The result is that even with the newer tools, the defensive-component noise is still the dominant source of uncertainty in modern WAR comparisons. The batting numbers for the top of any MVP race are usually known to within a few runs. The defensive numbers can swing by ten runs in either direction without contradicting the actual underlying defensive performance. Most "WAR leader by 0.8 wins" arguments are essentially arguments about which player's defensive estimate happened to land on the favorable side of the standard error.

The position-quality confound

The defensive component is also confounded by the quality of the pitching staff a fielder plays behind. A shortstop on a team with a ground-ball pitching staff gets many more defensive opportunities than a shortstop on a team with a fly-ball pitching staff. The shortstop with more chances has more variance to absorb in either direction, and his observed defensive runs total is more sensitive to a small handful of unusual plays than the shortstop with fewer chances. The same true defender will produce different fielding-runs totals depending on the pitching staff in front of him, and the WAR formulas only partially adjust for this.

The same effect appears across teammate quality. A second baseman on a defense with a strong shortstop will have different chance distributions than a second baseman next to a weak shortstop, because positioning, range overlap, and play attribution decisions all shift. The defensive runs column treats both second basemen as if they were measured against the same baseline. They weren't, and the difference leaks into the player-level number that gets cited as evidence of which is the better fielder.

How to read the totals

The honest read on a single-season WAR comparison is that any gap smaller than 1.5-2 wins is well inside the joint noise of the defensive measurements and should be treated as a tie. Players within that range are essentially equivalent by the metric, and the choice between them should be made on non-WAR information: clutch performance over multiple seasons (the bigger career version of the small-sample clutch problem), durability, leadership intangibles that traditional scouts evaluate, or simple personal preference. "Player X has 7.2 WAR, Player Y has 6.8 WAR, Player X is better" is not a defensible argument given the underlying component reliability.

For career totals, the gap that matters is larger.
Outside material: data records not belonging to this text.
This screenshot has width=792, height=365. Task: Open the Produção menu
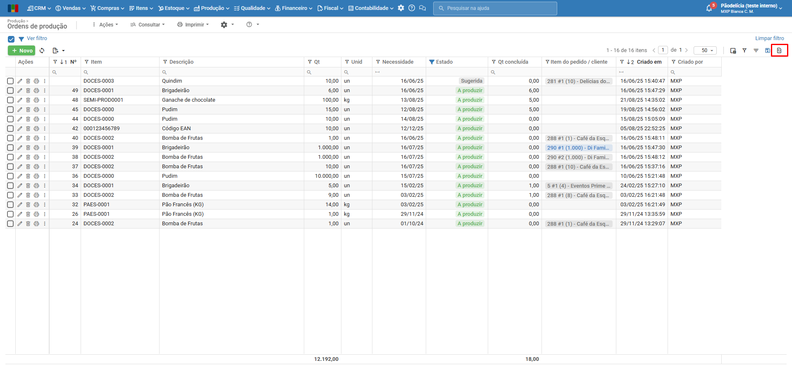[212, 8]
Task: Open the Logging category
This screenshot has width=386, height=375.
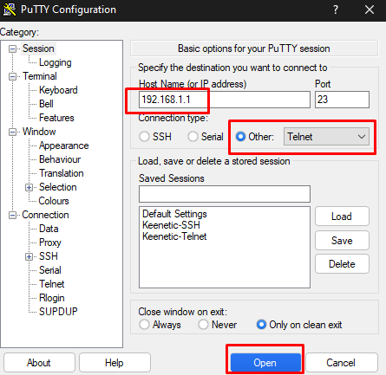Action: click(x=56, y=62)
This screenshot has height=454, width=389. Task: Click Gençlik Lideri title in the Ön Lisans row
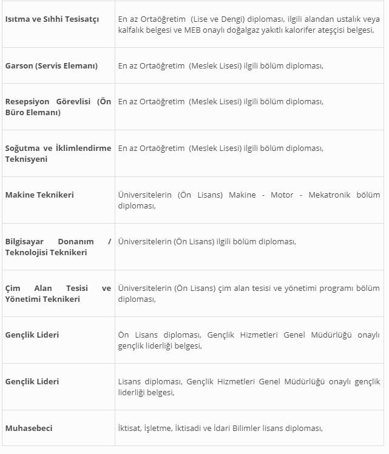tap(32, 335)
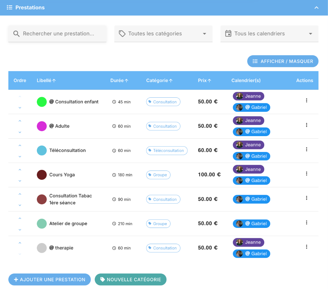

Two players within 5 career WAR of each other have essentially equivalent careers by the metric, and the cleaner comparison is to look at the batting-runs and pitching-runs components alone and treat the defensive contribution as a rough tier rather than a precise number. The metric is useful. It is more useful when the noisiest component is treated with the appropriate skepticism rather than averaged into a single total that gets quoted as if it were a verdict. The defensive runs column is the column that deserves the most uncertainty bars. It is the column whose precision is most consistently overstated in how WAR gets cited.